One thing that sets JRockit apart from the HotSpot VM is the lack of a permanent generation on the heap. In HotSpot, a heap part of predefined size, the permanent generation, is used to store metadata about, for example, class objects. Once the data is in the permanent generation, the default behavior is that it remains there forever (this might vary between garbage collection policies). This means that if a large amount of classloading takes place, the permanent generation will fill up and OutOfMemoryErrors will be thrown. We have seen customer cases, where the problem with a permanent generation gets so bad that the JVM and the Java application have to be restarted regularly.

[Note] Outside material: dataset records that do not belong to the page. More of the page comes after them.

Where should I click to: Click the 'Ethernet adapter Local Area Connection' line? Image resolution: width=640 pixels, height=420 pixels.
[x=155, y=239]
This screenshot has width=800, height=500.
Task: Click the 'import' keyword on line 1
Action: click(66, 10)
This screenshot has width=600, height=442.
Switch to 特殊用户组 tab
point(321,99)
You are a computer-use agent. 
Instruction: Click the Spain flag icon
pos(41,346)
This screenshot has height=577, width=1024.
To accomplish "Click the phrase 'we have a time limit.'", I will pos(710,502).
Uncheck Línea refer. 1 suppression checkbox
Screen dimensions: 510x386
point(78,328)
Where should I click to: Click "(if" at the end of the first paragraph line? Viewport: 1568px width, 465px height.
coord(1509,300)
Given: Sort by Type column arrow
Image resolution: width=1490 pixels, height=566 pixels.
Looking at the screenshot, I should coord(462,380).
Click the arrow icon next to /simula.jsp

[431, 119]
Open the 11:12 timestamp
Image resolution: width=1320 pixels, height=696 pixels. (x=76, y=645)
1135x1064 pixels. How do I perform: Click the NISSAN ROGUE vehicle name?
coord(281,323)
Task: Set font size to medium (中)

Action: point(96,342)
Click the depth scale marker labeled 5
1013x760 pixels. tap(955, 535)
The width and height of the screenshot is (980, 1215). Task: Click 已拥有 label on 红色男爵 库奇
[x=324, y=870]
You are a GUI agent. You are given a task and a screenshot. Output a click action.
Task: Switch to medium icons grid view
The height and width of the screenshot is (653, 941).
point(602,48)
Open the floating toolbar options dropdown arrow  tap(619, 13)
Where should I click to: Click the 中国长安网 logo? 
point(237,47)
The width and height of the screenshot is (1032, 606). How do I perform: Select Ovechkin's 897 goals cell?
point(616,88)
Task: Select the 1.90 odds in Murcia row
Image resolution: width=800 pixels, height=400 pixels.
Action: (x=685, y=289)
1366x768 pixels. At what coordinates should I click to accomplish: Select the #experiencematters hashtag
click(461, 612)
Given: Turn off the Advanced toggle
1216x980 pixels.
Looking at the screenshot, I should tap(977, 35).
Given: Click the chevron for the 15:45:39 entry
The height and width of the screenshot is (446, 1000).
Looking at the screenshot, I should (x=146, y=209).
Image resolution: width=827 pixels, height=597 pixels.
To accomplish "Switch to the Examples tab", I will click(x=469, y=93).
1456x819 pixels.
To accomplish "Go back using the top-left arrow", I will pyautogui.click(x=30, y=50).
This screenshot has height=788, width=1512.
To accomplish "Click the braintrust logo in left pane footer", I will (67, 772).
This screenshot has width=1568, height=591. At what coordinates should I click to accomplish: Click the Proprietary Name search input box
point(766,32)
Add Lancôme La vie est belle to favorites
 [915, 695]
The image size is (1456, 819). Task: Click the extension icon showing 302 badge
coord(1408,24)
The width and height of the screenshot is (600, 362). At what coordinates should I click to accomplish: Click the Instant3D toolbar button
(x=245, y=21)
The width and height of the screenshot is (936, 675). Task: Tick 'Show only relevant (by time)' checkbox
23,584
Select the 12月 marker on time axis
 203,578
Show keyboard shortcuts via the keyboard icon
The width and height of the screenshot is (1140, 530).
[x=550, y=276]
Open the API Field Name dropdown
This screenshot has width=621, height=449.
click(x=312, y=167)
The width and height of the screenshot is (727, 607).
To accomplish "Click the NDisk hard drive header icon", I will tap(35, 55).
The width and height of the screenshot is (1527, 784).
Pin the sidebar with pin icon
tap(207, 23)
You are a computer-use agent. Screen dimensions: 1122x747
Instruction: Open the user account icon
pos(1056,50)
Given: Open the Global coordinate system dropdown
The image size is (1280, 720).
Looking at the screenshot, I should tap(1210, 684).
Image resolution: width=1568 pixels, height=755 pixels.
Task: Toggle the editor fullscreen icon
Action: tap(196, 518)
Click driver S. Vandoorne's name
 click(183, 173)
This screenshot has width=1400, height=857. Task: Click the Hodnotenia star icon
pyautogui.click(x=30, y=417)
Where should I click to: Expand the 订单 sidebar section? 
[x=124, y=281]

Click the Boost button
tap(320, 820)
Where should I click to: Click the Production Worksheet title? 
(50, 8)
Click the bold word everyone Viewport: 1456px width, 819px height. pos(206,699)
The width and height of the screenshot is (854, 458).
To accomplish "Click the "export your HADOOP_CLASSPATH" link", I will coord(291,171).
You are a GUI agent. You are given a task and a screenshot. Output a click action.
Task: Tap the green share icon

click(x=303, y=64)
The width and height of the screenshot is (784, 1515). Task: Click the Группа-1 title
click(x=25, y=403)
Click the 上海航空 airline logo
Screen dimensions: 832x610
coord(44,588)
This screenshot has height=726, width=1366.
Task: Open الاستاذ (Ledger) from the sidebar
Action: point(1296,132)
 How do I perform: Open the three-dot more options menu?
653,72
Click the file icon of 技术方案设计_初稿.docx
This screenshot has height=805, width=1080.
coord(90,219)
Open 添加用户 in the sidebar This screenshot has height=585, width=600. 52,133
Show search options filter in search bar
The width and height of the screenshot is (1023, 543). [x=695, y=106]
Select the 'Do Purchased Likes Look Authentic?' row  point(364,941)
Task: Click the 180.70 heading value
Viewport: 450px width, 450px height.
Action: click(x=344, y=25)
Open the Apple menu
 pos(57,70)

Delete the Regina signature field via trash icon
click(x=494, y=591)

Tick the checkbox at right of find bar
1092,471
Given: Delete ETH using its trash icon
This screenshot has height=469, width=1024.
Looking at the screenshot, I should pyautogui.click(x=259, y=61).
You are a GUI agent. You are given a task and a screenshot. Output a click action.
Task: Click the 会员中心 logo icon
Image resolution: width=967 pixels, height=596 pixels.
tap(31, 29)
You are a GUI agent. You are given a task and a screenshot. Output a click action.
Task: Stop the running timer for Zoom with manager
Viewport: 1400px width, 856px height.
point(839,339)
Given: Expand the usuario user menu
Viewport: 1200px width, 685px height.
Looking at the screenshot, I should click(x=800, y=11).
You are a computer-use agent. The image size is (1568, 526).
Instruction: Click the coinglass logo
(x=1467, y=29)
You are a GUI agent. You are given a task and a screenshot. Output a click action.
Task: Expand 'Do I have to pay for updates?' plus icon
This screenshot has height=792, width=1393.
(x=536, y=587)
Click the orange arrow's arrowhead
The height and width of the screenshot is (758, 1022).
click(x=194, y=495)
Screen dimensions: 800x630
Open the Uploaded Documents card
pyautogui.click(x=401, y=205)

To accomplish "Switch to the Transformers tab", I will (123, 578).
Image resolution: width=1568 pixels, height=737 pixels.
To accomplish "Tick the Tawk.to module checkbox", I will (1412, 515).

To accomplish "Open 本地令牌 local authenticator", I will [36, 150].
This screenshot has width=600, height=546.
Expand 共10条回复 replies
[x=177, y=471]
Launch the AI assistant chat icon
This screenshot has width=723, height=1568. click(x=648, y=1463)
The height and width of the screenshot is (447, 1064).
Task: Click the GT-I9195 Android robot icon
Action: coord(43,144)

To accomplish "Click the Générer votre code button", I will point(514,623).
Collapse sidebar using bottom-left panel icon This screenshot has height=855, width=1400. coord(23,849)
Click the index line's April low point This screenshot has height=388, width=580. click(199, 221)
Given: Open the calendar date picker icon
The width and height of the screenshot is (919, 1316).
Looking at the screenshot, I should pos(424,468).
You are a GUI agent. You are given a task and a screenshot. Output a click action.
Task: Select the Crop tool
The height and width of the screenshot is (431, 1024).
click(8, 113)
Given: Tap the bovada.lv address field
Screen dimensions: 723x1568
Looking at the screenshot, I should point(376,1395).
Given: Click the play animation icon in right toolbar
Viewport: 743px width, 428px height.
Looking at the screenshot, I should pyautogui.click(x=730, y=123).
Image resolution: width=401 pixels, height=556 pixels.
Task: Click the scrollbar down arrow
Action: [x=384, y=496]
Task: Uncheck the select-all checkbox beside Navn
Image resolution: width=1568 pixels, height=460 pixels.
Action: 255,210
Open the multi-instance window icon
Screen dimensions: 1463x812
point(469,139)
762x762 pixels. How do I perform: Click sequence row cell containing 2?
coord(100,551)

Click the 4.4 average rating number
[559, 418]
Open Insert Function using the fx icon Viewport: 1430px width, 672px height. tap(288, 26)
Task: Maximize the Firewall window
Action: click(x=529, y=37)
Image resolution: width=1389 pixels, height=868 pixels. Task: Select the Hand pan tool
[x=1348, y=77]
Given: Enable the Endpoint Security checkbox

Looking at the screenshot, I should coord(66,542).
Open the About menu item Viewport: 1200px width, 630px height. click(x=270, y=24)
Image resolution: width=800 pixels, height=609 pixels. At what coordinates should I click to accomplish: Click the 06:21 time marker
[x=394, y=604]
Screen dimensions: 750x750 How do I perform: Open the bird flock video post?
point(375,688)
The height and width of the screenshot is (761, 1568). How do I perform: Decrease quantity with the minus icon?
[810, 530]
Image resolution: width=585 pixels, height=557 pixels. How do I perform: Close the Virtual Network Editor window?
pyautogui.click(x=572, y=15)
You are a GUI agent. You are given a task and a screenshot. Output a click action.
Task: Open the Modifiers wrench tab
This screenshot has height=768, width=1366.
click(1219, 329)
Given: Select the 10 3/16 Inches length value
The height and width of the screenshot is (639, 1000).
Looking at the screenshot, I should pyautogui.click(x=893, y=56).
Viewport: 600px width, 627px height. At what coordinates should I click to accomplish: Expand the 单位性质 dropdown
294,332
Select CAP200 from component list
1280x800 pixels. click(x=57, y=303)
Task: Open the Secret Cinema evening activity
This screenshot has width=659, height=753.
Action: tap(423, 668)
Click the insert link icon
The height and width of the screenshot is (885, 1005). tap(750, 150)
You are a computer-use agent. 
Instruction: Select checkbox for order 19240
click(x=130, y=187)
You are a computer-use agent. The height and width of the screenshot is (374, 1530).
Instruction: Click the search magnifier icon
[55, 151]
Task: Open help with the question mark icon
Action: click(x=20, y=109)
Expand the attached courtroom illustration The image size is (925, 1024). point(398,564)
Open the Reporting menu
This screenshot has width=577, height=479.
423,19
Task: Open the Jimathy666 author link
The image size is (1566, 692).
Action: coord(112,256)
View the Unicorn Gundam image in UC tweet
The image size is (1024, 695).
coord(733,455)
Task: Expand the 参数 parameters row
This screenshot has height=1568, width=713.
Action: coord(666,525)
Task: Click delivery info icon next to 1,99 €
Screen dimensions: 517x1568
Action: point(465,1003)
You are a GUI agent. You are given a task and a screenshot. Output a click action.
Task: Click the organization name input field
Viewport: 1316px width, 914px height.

JRockit is different in that it stores metadata off the heap in native memory instead. Code buffers for generated methods along with metadata pointed to by ClassLoaders that are no longer used are also constantly garbage collected. The problem of running out of memory for metadata in JRockit is not that different from the same problem in HotSpot, except for the fact that it is native memory instead of heap memory. There are, however, two significant differences. Firstly, in JRockit, cleaning up stale metadata is always enabled by default and secondly, there is no fixed size limit for the space used to store metadata. One of the larger problems with HotSpot is probably that intuitively, it is very hard to pick a size for the permanent generation. Is 128 MB enough? No? What about 256 MB? It is really very difficult to know for any given application. JRockit, being completely dynamic in its metadata allocation, need not consider size limits. It will, out of the maximum amount of native memory, allocate as much space as it needs for its metadata at any given time.

Compaction

In JRockit, compaction is always single-threaded and non-concurrent. However, for parallel collectors, compaction runs at the same time as the sweep phase. As compaction is always done with a single thread, it is important that it is fast and that the time spent doing compaction can be controlled. JRockit limits compaction time by only compacting a part of the heap in each garbage collection. Most of the time, heuristics are used for choosing where on the heap to compact, and how much. The heuristics are also used to decide between different types of compactions—internal compaction just within one heap partition or external compaction (also referred to as evacuation) between different areas on the heap.

In order to make it more efficient to update all references to an object when it is moved, JRockit lets the mark phase keep track of all references that point to objects inside a heap region that is to be compacted. This information can also be used to determine if it is possible to do any compaction at all or if certain popular objects should be excluded from compaction as too many other objects reference them.